## WORK ORDER:
Line by line, copy the material below exactly as given.

## MATERIALS PROVIDED:
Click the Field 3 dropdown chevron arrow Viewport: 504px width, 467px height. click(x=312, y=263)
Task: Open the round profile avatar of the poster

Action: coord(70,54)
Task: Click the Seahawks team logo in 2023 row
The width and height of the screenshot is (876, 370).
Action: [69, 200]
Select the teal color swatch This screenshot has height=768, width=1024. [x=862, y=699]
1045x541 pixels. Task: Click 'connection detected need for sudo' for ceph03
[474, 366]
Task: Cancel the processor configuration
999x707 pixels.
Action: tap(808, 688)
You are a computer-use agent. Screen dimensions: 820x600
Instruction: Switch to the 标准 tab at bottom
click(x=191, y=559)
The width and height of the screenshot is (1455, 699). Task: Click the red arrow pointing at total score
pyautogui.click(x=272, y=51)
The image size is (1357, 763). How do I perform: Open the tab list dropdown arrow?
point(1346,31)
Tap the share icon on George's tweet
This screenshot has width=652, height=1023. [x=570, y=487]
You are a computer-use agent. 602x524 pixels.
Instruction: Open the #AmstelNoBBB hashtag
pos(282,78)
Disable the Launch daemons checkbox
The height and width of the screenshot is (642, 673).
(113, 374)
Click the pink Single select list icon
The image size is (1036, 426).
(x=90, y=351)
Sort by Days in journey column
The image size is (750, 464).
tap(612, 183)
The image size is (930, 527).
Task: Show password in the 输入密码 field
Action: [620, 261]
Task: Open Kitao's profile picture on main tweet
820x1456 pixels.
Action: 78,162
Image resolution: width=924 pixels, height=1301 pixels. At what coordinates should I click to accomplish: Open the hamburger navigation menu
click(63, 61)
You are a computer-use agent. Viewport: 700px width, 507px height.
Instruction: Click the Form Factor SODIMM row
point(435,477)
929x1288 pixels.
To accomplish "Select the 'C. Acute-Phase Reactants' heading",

## EXERCISE OUTPUT:
Click the Field 3 dropdown chevron arrow Viewport: 504px width, 467px height. click(x=312, y=263)
Task: Open the round profile avatar of the poster

Action: coord(70,54)
Task: Click the Seahawks team logo in 2023 row
The width and height of the screenshot is (876, 370).
Action: [69, 200]
Select the teal color swatch This screenshot has height=768, width=1024. [x=862, y=699]
1045x541 pixels. Task: Click 'connection detected need for sudo' for ceph03
[474, 366]
Task: Cancel the processor configuration
999x707 pixels.
Action: tap(808, 688)
You are a computer-use agent. Screen dimensions: 820x600
Instruction: Switch to the 标准 tab at bottom
click(x=191, y=559)
The width and height of the screenshot is (1455, 699). Task: Click the red arrow pointing at total score
pyautogui.click(x=272, y=51)
The image size is (1357, 763). How do I perform: Open the tab list dropdown arrow?
point(1346,31)
Tap the share icon on George's tweet
This screenshot has width=652, height=1023. [x=570, y=487]
You are a computer-use agent. 602x524 pixels.
Instruction: Open the #AmstelNoBBB hashtag
pos(282,78)
Disable the Launch daemons checkbox
The height and width of the screenshot is (642, 673).
(113, 374)
Click the pink Single select list icon
The image size is (1036, 426).
(x=90, y=351)
Sort by Days in journey column
The image size is (750, 464).
tap(612, 183)
The image size is (930, 527).
Task: Show password in the 输入密码 field
Action: [620, 261]
Task: Open Kitao's profile picture on main tweet
820x1456 pixels.
Action: 78,162
Image resolution: width=924 pixels, height=1301 pixels. At what coordinates should I click to accomplish: Open the hamburger navigation menu
click(63, 61)
You are a computer-use agent. Viewport: 700px width, 507px height.
Instruction: Click the Form Factor SODIMM row
point(435,477)
929x1288 pixels.
To accomplish "Select the 'C. Acute-Phase Reactants' heading",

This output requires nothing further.